The stretch wanted below opens at the line containing "Screen dimensions: 986x500" and closes at the line containing "Switch to the Organic". Please return it exactly, with no other lines.

* * *

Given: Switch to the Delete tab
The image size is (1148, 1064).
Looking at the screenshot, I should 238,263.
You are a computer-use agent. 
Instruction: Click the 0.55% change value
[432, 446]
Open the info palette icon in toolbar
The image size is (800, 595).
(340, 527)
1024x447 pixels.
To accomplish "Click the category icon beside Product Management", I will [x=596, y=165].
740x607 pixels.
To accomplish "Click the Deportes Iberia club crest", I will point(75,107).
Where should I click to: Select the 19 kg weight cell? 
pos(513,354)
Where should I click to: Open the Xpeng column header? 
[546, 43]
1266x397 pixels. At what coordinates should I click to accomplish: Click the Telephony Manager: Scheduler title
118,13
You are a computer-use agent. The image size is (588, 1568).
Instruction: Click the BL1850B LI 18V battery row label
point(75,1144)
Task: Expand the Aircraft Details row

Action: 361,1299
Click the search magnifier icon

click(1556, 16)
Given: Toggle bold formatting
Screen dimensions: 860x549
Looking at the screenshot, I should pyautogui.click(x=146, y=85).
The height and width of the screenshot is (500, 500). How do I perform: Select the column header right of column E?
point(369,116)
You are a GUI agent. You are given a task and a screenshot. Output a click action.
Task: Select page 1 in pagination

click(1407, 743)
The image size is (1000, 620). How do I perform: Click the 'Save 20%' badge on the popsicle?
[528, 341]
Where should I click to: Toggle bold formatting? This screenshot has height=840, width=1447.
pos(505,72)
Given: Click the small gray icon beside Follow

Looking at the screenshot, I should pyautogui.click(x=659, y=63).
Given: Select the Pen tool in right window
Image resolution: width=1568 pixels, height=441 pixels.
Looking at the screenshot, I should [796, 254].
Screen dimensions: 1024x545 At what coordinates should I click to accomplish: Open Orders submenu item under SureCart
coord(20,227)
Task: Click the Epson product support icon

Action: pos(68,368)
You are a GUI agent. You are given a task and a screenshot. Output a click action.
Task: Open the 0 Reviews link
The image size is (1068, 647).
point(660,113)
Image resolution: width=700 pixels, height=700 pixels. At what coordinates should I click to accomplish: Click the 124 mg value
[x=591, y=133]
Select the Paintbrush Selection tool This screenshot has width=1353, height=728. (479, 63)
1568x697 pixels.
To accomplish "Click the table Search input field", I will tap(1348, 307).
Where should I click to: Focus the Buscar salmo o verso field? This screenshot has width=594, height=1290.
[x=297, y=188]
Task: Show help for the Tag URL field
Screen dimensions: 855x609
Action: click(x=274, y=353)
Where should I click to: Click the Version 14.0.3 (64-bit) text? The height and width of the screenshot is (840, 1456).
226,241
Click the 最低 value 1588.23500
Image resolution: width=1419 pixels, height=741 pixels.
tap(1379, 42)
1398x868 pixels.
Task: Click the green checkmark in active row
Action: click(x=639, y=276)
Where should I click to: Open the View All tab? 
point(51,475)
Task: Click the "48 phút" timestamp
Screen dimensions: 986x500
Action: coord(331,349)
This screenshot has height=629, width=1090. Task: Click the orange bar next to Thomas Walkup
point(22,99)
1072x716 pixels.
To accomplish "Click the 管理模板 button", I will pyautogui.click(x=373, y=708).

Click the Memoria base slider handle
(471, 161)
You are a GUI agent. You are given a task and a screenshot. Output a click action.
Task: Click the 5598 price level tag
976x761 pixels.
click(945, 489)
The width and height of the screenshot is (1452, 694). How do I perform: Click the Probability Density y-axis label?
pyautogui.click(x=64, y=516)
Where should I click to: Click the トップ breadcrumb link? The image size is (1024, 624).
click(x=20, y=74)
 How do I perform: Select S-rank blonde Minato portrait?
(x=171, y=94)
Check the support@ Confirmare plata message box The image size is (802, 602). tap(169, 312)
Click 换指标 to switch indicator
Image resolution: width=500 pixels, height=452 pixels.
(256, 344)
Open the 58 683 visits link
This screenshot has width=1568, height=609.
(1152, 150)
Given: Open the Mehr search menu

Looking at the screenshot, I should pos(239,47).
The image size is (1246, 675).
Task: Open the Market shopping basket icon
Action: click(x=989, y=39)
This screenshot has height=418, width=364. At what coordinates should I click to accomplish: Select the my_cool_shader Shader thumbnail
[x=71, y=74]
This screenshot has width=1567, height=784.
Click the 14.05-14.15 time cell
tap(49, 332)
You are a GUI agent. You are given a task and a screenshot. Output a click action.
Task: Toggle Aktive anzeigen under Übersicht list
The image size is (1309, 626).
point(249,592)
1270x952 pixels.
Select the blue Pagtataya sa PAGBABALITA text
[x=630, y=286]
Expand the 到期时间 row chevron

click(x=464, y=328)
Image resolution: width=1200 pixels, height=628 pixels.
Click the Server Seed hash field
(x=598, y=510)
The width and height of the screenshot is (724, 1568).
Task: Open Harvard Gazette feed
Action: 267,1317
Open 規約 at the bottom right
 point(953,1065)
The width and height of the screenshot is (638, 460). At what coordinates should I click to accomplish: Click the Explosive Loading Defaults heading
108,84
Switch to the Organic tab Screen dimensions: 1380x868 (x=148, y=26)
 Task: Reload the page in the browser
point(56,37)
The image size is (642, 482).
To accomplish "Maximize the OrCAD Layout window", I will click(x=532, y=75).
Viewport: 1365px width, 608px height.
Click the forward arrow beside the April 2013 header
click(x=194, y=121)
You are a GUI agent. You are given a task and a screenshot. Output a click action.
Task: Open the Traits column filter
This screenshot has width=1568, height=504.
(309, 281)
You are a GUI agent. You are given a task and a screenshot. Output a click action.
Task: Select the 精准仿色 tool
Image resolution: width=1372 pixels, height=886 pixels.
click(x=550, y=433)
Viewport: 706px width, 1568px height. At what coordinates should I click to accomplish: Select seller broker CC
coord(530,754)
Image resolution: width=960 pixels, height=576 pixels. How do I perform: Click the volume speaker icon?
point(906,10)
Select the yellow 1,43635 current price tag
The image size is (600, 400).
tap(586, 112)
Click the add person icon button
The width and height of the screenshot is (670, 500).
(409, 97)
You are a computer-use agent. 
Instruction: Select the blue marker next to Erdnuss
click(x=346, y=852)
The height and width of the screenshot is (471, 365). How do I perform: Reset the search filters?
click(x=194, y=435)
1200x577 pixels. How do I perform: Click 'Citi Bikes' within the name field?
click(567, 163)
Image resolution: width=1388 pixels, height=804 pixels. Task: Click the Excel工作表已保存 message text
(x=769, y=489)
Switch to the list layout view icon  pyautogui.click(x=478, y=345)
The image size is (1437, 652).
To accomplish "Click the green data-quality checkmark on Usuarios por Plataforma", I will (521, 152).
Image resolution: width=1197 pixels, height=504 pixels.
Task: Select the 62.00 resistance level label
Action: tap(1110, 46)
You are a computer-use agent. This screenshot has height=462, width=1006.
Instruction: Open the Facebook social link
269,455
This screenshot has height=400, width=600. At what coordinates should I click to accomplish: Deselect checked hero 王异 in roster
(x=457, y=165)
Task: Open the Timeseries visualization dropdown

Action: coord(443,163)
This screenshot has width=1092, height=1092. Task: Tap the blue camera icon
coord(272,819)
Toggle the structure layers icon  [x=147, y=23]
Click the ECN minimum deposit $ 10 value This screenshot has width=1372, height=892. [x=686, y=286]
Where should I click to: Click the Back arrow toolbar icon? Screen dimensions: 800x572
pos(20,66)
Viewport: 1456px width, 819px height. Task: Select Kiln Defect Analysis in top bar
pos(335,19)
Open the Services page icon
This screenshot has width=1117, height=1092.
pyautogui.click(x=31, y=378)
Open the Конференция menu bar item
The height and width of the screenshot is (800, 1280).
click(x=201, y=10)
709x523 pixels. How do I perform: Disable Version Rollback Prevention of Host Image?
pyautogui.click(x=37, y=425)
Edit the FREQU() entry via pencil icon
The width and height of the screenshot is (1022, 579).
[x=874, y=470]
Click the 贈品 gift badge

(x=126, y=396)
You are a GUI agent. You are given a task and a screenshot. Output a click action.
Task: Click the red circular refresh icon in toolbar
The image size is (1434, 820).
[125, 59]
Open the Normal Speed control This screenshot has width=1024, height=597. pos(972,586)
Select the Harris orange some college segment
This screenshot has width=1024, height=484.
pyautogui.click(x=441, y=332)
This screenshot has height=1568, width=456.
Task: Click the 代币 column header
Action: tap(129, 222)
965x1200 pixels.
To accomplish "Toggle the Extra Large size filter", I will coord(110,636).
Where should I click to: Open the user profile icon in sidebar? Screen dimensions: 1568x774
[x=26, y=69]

* * *

(Result)
Screen dimensions: 986x500
Action: coord(331,349)
This screenshot has height=629, width=1090. Task: Click the orange bar next to Thomas Walkup
point(22,99)
1072x716 pixels.
To accomplish "Click the 管理模板 button", I will pyautogui.click(x=373, y=708).

Click the Memoria base slider handle
(471, 161)
You are a GUI agent. You are given a task and a screenshot. Output a click action.
Task: Click the 5598 price level tag
976x761 pixels.
click(945, 489)
The width and height of the screenshot is (1452, 694). How do I perform: Click the Probability Density y-axis label?
pyautogui.click(x=64, y=516)
Where should I click to: Click the トップ breadcrumb link? The image size is (1024, 624).
click(x=20, y=74)
 How do I perform: Select S-rank blonde Minato portrait?
(x=171, y=94)
Check the support@ Confirmare plata message box The image size is (802, 602). tap(169, 312)
Click 换指标 to switch indicator
Image resolution: width=500 pixels, height=452 pixels.
(256, 344)
Open the 58 683 visits link
This screenshot has width=1568, height=609.
(1152, 150)
Given: Open the Mehr search menu

Looking at the screenshot, I should pos(239,47).
The image size is (1246, 675).
Task: Open the Market shopping basket icon
Action: click(x=989, y=39)
This screenshot has height=418, width=364. At what coordinates should I click to accomplish: Select the my_cool_shader Shader thumbnail
[x=71, y=74]
This screenshot has width=1567, height=784.
Click the 14.05-14.15 time cell
tap(49, 332)
You are a GUI agent. You are given a task and a screenshot. Output a click action.
Task: Toggle Aktive anzeigen under Übersicht list
The image size is (1309, 626).
point(249,592)
1270x952 pixels.
Select the blue Pagtataya sa PAGBABALITA text
[x=630, y=286]
Expand the 到期时间 row chevron

click(x=464, y=328)
Image resolution: width=1200 pixels, height=628 pixels.
Click the Server Seed hash field
(x=598, y=510)
The width and height of the screenshot is (724, 1568).
Task: Open Harvard Gazette feed
Action: 267,1317
Open 規約 at the bottom right
 point(953,1065)
The width and height of the screenshot is (638, 460). At what coordinates should I click to accomplish: Click the Explosive Loading Defaults heading
108,84
Switch to the Organic tab Screen dimensions: 1380x868 (x=148, y=26)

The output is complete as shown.